Katsura and colleagues recently reported elevated HGF levels in vitreous samples of patients with active PDR compared with patients without retinopathy.8 Support for this observation is provided by Shinoda et al in this issue ofBJO (p 834) who report that aqueous HGF levels increase with progression of diabetic retinopathy, being greatest overall in patients with active PDR. The authors failed to demonstrate a correlation between aqueous HGF levels and either (a) serum levels of HGF which remained constant irrespective of the stage of diabetic retinopathy, or (b) aqueous levels of VEGF which, while showing an increase with severity of diabetic retinopathy, did not necessarily increase in parallel with HGF in the same patient sample. The failure to show a correlation between serum HGF and the stage of retinopathy is compelling evidence that the HGF identified in the aqueous is derived from intraocular cells.
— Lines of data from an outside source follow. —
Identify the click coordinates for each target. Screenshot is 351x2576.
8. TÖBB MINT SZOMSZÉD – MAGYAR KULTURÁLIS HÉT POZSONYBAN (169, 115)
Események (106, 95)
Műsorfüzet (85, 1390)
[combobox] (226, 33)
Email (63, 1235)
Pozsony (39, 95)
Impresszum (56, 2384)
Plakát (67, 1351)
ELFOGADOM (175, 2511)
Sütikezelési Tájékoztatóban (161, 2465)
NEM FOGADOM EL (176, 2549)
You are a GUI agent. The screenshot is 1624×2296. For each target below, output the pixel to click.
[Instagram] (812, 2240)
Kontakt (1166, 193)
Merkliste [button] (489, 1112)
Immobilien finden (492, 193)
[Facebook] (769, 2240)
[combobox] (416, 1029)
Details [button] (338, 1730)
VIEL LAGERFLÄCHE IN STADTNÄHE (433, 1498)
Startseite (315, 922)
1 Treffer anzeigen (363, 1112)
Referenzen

This is consistent with previous studies which demonstrate that HGF is produced by corneal cells and the retinal pigment epithelium, and that these cells express the c-met receptor.16 17
The observation that there was no correlation between aqueous VEGF and HGF levels suggests that the two growth factors operate independently of one another. To what extent HGF is under the control of other intraocular factors has yet to be determined, although there is evidence that fibroblast growth factor works in an additive fashion with HGF but not VEGF when stimulating endothelial cell function.18
An interesting observation from this and other studies is that there is tremendous interindividual variation in growth factor levels between patients with active PDR; some show near normal levels while others are excessively high. Is this evidence that the initiation and progression of PDR can occur through a variety of growth factors but with the same pathological appearance? If this is the case then the concept of treating PDR by targeting a specific growth factor may only be effective in a subset of patients. Further papers such as that by Shinoda and colleagues are needed to confirm this issue.